Bölgedeki işletmelerin teşviklerden faydalanamadığını dile getiren Kaya, son 12 yıllık rakamlara göre 6. Bölge illerinin tamamının yatırım teşviklerinden sadece yüzde 5 oranında faydalanabildiklerine dikkati çekti.
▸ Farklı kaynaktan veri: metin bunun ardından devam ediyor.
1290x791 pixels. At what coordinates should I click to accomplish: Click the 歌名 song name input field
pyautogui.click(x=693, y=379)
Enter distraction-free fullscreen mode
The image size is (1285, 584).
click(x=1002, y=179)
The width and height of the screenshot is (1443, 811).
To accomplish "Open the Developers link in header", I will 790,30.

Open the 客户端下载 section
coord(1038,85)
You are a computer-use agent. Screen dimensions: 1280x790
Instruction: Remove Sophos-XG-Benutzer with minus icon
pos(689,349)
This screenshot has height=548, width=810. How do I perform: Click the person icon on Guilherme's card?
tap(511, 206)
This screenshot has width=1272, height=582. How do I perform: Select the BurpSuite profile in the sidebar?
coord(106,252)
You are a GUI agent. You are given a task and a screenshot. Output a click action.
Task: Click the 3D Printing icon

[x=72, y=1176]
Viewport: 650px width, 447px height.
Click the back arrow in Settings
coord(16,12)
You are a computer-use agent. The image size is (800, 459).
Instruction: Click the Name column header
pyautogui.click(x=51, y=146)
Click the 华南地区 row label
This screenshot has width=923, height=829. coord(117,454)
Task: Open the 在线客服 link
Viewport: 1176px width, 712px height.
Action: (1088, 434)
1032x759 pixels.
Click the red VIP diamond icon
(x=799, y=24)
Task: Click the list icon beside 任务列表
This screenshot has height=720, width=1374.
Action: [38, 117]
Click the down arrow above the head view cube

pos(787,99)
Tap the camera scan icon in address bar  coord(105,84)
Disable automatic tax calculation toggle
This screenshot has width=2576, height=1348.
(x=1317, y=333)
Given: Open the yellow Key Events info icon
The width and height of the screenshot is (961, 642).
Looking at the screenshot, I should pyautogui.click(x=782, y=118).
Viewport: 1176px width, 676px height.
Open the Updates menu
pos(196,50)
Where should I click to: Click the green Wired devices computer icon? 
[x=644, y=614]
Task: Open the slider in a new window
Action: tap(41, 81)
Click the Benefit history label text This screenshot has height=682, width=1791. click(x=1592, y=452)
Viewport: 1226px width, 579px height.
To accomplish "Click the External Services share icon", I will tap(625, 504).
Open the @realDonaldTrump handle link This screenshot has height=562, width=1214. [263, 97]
Kaya, şimdiyse teşvikle kazanılanların hızla kaybedildiğini belirterek, şöyle konuştu: “Yani istihdamı da hızla kaybetmeye gidiyoruz. Bu da bölgenin bu krizden en çok etkilenmesi demek. Tekstil sektörü bölgede hızla kan kaybediyor ve bunun da maalesef geri dönüşsüz bir kayıp olduğuna inanıyoruz. Çünkü maliyetlere baktığımızda bir işçinin işverene yükü bin dolar. Bu rakamın altına düşüremiyoruz. Onu düşüremediğiniz zaman diğer maliyetleri de koyduğunuz zaman bizim 200 dolar 250 dolar maliyetli bir ülke ile rekabet etme şansımız olmadığı gibi bu farkın kapanma olasılığı da çok mümkün görünmüyor. Hükümetin bu konuda attığı bazı adımlar olmakla birlikte bu adımların süreci pozitife çevirme etkisinin olmayacağını söyleyebiliriz. Yani istihdama 2 bin 500 lira bir destek var. O da çok şartlı bir destek. Dönüp baktığımız zaman bölgede yararlanma oranı minimum düzeyde. Zaten insanlar istihdamını korumaya çalışırken siz ‘Ben sadece yeni açılanlara, yeni istihdam sayınıza teşvik vereceğim’ derseniz, zaten mevcudu korumaya çalışan bir yapının yeni istihdam yaratma şansı yok. Olmayınca da o destek etkisiz kalmak zorunda kalıyor bölgede. Biz bunu gelen bakanlara da iletiyoruz. Ama gelinen noktada doğrusu bizim yapmamız gereken bölgeyi emek yoğun sektörden çıkarıp teknoloji yoğunluklu, daha sermaye yoğunluklu, farklı farklı sektörleri konumlandıracak bir pozisyona geçmemiz lazım” dedi. Kaya, tekstil sektöründe ülkede genel anlamda kriz yaşandığını ancak bölgelerinin bundan en fazla etkilendiğini ifade ederek tekstil sektöründe yaşanacak işsizliğin, bölgedeki iş gücü ve sermayenin batıya gitmesine neden olacağını anlattı.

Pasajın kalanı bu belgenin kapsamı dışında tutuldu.